- Source data:
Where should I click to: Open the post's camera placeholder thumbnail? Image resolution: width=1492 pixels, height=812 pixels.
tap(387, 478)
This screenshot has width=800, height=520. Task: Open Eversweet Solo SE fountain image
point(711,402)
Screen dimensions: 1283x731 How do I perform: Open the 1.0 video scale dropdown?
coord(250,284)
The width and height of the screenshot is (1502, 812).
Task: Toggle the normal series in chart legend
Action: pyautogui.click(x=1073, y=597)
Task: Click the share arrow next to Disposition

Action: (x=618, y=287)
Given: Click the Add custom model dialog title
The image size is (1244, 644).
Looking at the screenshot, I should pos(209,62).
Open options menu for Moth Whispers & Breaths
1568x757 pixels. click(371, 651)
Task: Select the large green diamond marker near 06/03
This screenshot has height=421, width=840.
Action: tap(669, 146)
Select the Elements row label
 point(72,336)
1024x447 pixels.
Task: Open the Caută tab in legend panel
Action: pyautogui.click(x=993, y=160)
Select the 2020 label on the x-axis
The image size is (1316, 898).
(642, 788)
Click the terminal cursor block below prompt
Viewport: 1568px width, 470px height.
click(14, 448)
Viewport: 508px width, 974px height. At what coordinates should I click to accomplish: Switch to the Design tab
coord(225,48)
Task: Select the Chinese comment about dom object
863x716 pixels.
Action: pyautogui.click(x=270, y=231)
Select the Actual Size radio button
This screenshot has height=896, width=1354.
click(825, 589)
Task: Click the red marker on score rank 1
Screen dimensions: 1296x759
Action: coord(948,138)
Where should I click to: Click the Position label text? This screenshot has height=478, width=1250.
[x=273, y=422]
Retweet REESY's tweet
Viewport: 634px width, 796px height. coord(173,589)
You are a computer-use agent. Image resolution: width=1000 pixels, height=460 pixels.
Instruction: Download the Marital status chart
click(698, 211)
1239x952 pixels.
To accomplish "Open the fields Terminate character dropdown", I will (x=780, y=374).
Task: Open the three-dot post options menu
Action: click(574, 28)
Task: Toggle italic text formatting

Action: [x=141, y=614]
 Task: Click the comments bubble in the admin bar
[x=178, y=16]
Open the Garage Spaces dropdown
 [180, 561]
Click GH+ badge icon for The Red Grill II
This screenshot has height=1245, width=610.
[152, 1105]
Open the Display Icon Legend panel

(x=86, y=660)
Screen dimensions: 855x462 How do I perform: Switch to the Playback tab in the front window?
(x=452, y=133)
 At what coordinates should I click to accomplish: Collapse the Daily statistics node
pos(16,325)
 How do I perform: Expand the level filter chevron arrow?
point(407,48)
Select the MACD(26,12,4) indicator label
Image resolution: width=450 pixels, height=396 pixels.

- Exercise:
For the entries shown above, give the number of lines that include the word "marker", without any other text.

- Solution to the problem:
2